-- Exercise brief --
Begin at the top of the records and copy each line exactly. The line containing "Депутатські звернення до" is the last one to include.

START Supplied entries

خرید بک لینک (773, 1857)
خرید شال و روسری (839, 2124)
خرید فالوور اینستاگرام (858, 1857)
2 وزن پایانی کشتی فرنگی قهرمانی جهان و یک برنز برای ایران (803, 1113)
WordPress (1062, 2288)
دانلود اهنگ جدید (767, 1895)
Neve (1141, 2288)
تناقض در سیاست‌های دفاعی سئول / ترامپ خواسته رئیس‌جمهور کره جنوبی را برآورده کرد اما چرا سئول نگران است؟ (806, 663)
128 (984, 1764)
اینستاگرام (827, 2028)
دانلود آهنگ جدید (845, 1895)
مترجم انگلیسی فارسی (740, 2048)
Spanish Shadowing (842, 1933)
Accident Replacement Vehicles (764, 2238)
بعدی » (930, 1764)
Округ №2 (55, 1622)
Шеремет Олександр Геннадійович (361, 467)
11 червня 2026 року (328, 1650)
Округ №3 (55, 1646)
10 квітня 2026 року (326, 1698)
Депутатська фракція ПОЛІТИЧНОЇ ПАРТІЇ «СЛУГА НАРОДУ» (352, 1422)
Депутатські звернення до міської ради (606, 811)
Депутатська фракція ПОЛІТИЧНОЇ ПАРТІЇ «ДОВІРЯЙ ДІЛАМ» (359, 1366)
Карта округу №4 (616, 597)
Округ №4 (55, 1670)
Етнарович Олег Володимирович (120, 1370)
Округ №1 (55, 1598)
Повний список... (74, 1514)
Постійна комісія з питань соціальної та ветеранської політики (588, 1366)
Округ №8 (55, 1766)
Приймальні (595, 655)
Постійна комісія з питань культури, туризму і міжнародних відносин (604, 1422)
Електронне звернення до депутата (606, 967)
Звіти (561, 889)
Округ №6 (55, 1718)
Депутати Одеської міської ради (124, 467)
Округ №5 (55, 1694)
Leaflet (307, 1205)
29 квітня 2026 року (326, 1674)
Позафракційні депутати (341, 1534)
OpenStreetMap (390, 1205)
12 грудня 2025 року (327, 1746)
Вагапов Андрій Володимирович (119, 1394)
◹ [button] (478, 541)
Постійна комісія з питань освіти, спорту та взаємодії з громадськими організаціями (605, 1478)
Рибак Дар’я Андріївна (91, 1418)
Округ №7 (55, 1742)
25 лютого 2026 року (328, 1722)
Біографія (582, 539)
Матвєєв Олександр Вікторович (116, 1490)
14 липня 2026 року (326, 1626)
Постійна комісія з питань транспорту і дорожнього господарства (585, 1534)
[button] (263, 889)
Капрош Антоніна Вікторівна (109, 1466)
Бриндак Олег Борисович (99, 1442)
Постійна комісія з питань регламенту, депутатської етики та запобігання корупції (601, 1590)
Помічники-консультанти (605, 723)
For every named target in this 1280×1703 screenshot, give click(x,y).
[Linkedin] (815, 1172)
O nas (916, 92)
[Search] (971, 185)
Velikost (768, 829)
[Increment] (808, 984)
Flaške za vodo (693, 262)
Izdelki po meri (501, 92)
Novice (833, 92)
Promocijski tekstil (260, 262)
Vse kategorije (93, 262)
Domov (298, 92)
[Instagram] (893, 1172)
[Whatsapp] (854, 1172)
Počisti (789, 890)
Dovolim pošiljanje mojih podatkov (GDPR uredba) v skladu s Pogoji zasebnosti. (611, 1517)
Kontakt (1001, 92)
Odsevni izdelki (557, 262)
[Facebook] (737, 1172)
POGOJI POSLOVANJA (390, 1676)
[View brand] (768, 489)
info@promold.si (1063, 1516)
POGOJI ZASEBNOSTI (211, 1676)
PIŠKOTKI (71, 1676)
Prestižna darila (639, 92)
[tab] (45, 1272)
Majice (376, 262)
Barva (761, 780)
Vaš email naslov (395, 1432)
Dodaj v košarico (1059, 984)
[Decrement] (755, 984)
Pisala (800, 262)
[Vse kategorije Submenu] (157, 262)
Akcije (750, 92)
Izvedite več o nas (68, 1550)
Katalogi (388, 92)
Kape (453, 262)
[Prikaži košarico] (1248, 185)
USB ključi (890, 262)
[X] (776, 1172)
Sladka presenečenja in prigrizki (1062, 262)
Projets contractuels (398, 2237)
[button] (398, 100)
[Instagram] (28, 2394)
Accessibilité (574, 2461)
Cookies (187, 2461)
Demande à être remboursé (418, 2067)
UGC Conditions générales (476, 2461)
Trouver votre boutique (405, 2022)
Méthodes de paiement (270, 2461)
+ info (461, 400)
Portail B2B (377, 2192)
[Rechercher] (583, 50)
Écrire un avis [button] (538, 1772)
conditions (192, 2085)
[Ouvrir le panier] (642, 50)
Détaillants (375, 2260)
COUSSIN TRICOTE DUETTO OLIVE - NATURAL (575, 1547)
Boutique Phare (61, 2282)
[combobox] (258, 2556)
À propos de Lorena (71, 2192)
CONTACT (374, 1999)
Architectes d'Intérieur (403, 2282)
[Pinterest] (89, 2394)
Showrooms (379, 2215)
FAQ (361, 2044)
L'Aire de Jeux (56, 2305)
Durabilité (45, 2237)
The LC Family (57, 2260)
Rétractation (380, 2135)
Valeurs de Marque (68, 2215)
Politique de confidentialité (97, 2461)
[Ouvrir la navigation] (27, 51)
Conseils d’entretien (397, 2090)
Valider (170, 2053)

END Supplied entries

-- Result of this exercise --
خرید بک لینک (773, 1857)
خرید شال و روسری (839, 2124)
خرید فالوور اینستاگرام (858, 1857)
2 وزن پایانی کشتی فرنگی قهرمانی جهان و یک برنز برای ایران (803, 1113)
WordPress (1062, 2288)
دانلود اهنگ جدید (767, 1895)
Neve (1141, 2288)
تناقض در سیاست‌های دفاعی سئول / ترامپ خواسته رئیس‌جمهور کره جنوبی را برآورده کرد اما چرا سئول نگران است؟ (806, 663)
128 (984, 1764)
اینستاگرام (827, 2028)
دانلود آهنگ جدید (845, 1895)
مترجم انگلیسی فارسی (740, 2048)
Spanish Shadowing (842, 1933)
Accident Replacement Vehicles (764, 2238)
بعدی » (930, 1764)
Округ №2 (55, 1622)
Шеремет Олександр Геннадійович (361, 467)
11 червня 2026 року (328, 1650)
Округ №3 (55, 1646)
10 квітня 2026 року (326, 1698)
Депутатська фракція ПОЛІТИЧНОЇ ПАРТІЇ «СЛУГА НАРОДУ» (352, 1422)
Депутатські звернення до міської ради (606, 811)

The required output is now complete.